Beneath this instruction is a listing; print exactly the lines in it starting at the line that contains "Instruction: Open the" and going through the line that contains "The height and width of the screenshot is (327, 462).".

- - - - - - -

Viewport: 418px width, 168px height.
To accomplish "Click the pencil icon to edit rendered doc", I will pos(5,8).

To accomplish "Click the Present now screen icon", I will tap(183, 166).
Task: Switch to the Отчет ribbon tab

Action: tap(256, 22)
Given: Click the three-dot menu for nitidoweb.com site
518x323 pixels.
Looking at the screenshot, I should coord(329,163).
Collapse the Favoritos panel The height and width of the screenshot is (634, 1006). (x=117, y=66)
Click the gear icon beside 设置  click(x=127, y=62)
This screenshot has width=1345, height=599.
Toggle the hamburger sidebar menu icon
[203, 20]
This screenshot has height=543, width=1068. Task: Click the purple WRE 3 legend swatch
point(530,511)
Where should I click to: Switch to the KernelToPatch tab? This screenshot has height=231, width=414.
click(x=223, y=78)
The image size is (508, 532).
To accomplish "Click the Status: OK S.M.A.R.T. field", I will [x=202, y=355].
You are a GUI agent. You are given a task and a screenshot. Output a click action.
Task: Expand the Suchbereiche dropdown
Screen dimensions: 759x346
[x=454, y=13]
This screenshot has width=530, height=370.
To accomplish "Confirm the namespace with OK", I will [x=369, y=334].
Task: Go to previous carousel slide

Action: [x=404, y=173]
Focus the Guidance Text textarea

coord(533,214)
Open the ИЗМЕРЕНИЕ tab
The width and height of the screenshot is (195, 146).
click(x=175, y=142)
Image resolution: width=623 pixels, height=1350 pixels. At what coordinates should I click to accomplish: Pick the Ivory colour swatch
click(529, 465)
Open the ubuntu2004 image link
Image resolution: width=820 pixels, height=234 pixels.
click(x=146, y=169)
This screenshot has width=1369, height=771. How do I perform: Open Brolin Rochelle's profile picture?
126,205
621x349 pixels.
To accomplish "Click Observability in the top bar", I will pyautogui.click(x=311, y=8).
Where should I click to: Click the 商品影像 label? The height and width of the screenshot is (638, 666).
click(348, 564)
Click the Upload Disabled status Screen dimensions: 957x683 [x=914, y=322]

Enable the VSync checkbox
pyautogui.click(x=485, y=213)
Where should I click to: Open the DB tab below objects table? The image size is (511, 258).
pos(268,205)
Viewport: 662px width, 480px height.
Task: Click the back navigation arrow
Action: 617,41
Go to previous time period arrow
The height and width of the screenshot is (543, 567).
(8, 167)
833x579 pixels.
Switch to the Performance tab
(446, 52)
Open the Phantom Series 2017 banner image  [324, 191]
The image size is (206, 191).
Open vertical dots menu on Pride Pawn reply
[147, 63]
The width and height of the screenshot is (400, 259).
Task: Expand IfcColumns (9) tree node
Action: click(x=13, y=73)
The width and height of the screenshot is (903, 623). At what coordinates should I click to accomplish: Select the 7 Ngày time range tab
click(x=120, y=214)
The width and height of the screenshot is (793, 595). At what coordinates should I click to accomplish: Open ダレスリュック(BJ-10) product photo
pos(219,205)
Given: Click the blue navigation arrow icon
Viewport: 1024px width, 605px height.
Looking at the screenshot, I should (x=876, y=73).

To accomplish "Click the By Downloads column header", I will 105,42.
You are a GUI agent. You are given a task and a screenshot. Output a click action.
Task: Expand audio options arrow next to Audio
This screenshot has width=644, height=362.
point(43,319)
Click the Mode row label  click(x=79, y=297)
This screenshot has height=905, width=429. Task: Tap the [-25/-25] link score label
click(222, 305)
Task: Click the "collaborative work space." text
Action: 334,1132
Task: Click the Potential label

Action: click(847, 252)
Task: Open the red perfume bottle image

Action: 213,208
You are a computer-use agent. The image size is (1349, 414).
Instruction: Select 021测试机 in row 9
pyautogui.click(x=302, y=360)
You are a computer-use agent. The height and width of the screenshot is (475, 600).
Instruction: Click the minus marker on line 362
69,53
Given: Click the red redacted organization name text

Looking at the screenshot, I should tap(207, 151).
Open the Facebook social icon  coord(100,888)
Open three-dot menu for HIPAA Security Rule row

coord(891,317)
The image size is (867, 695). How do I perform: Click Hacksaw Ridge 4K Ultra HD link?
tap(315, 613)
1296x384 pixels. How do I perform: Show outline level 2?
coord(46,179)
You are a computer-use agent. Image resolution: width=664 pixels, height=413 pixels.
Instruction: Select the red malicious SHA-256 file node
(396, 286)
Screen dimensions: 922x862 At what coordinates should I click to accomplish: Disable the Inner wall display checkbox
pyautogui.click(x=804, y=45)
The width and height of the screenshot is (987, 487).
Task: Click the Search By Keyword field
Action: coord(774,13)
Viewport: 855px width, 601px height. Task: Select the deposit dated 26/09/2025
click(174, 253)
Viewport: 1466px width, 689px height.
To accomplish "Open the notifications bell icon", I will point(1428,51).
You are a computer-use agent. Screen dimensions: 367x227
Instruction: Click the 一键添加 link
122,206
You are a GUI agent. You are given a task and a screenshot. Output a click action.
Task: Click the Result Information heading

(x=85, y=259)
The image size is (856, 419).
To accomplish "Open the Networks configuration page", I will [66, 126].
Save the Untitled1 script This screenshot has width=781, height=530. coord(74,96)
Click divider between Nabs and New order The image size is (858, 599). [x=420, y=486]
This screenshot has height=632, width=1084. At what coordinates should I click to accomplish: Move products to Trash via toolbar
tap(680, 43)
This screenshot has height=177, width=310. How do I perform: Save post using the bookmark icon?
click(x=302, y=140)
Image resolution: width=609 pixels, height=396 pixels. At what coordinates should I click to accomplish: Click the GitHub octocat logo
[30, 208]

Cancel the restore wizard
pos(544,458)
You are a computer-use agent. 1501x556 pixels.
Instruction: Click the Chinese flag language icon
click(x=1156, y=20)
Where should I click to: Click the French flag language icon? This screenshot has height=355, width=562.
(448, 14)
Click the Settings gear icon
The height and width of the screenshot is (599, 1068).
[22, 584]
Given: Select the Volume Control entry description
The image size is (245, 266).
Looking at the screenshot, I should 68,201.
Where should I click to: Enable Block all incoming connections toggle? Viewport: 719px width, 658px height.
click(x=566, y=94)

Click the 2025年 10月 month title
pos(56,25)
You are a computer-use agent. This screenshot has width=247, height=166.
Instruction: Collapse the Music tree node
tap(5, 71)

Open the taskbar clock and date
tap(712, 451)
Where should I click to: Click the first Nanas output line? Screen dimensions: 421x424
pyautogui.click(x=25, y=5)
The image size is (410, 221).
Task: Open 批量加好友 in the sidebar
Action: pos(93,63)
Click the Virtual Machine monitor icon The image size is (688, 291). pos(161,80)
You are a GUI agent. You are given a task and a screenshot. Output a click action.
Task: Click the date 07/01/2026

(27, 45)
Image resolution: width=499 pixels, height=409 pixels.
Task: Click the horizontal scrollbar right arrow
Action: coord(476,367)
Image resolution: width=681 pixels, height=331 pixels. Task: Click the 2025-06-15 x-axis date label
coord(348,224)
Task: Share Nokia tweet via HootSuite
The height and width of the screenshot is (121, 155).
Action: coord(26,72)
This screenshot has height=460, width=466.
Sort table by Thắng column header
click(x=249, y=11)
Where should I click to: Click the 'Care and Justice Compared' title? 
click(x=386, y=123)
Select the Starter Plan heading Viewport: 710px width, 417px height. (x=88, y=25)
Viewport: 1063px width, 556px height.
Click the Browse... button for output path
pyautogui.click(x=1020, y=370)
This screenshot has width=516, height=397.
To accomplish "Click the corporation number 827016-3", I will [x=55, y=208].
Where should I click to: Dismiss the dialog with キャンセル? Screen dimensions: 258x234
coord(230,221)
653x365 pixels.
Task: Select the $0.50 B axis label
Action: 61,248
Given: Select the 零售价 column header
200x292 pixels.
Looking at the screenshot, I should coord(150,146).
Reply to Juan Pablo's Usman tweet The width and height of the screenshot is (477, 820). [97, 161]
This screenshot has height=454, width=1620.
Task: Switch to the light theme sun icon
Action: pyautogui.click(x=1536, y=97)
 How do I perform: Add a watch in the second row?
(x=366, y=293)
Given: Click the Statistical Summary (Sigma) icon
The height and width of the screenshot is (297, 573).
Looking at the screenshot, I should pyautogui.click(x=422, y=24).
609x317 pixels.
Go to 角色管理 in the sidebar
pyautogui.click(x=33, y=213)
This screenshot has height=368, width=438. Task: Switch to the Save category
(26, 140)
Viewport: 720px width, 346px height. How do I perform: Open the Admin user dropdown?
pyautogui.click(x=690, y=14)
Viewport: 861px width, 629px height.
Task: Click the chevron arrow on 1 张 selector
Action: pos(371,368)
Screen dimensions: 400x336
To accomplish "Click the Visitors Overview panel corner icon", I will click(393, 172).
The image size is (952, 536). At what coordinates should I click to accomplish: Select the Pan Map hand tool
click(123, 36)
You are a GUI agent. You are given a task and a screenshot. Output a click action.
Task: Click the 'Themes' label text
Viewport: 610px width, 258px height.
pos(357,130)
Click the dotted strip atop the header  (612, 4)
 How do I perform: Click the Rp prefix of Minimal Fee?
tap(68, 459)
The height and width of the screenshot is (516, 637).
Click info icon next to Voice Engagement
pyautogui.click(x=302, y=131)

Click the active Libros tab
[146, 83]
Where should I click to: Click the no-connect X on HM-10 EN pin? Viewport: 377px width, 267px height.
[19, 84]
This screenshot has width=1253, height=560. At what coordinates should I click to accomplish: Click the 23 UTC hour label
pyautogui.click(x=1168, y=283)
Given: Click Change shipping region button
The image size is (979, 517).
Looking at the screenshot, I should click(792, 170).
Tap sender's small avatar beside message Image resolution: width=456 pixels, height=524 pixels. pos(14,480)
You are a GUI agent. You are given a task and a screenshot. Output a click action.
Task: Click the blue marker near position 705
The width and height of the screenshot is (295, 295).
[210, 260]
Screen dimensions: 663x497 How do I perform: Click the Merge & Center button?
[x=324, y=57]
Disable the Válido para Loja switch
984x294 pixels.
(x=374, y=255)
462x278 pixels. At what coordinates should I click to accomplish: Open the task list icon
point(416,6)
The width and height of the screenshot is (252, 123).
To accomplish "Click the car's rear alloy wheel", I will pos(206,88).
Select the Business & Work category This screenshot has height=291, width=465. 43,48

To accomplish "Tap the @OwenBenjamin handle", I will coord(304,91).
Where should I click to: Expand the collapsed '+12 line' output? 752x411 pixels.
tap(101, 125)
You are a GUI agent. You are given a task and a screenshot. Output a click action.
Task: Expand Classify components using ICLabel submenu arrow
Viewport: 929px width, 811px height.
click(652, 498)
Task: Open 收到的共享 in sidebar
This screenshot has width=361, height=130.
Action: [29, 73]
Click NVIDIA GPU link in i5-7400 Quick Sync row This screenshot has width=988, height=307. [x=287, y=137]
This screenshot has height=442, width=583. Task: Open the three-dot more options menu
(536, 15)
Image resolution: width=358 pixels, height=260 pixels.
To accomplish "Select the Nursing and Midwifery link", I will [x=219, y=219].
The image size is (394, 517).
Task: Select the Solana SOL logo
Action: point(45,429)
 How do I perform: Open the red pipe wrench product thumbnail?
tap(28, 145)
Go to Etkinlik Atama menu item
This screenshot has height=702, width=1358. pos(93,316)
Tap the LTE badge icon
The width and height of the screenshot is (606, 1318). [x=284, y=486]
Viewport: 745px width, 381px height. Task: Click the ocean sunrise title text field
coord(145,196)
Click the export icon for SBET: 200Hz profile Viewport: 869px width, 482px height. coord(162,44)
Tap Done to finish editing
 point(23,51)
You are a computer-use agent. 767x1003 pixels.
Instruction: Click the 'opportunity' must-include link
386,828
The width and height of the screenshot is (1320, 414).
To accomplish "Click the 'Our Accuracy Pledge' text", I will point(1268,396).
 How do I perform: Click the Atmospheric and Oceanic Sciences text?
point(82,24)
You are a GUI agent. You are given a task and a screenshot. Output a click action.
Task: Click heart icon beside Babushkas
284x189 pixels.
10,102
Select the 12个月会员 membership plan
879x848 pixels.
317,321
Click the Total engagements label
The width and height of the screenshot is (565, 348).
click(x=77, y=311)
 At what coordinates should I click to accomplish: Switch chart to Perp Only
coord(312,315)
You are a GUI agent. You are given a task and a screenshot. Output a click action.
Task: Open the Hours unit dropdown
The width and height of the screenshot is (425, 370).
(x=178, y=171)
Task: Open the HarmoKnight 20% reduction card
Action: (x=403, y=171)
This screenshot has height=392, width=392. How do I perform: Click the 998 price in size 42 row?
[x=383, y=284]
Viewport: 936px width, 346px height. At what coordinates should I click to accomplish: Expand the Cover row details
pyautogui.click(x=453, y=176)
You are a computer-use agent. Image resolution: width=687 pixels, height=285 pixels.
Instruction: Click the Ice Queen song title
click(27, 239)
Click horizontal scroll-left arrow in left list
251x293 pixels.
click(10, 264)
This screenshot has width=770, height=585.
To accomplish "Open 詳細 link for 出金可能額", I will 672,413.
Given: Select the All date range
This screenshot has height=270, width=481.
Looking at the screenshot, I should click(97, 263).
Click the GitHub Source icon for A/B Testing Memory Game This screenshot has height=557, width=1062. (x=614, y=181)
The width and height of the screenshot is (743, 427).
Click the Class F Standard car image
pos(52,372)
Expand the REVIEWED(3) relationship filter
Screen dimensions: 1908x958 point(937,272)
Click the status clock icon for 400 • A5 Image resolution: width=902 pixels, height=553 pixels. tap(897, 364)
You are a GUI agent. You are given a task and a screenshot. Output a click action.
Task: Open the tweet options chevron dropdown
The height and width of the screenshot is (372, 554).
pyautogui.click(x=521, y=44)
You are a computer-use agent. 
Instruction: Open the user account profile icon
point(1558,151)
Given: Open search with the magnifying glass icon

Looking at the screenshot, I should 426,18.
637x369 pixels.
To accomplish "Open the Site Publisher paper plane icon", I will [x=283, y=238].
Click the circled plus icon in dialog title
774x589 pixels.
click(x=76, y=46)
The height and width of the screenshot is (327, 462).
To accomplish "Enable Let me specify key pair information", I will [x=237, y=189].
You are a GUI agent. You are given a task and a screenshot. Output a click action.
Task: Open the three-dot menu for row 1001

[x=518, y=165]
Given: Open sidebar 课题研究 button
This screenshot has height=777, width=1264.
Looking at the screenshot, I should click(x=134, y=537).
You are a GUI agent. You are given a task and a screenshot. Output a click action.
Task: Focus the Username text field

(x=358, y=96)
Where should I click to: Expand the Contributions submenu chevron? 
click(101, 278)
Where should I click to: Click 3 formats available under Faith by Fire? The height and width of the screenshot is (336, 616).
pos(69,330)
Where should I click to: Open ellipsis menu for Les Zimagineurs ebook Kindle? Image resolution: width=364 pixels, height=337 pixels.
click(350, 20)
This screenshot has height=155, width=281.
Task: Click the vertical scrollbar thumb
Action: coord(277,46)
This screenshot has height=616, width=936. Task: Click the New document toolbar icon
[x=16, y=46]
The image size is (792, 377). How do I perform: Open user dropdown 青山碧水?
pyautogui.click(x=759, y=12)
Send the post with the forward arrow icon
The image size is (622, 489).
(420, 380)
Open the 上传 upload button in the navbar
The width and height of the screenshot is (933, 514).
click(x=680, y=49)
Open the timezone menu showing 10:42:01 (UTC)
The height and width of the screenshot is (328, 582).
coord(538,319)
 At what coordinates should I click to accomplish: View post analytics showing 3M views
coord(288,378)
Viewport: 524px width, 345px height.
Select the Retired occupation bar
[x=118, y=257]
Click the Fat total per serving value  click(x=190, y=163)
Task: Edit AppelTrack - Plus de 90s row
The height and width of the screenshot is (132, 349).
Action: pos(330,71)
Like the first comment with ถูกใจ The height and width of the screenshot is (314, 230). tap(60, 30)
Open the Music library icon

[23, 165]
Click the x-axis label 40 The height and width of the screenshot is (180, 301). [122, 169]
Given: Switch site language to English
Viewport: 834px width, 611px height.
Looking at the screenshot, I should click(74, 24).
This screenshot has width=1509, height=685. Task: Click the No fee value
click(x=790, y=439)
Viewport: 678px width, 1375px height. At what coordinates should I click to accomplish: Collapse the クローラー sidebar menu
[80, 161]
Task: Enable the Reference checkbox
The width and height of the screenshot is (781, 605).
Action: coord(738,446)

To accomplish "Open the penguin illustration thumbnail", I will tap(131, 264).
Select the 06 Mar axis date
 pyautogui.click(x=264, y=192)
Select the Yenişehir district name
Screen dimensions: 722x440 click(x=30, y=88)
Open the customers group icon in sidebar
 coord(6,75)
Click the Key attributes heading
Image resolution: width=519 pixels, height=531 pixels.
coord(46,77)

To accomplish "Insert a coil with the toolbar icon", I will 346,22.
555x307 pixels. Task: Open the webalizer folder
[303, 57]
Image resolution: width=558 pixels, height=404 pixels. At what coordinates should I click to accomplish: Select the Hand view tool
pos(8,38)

- - - - - - -

WRITTEN ANSWER:
Instruction: Open the user account profile icon
point(1558,151)
Given: Open search with the magnifying glass icon

Looking at the screenshot, I should 426,18.
637x369 pixels.
To accomplish "Open the Site Publisher paper plane icon", I will [x=283, y=238].
Click the circled plus icon in dialog title
774x589 pixels.
click(x=76, y=46)
The height and width of the screenshot is (327, 462).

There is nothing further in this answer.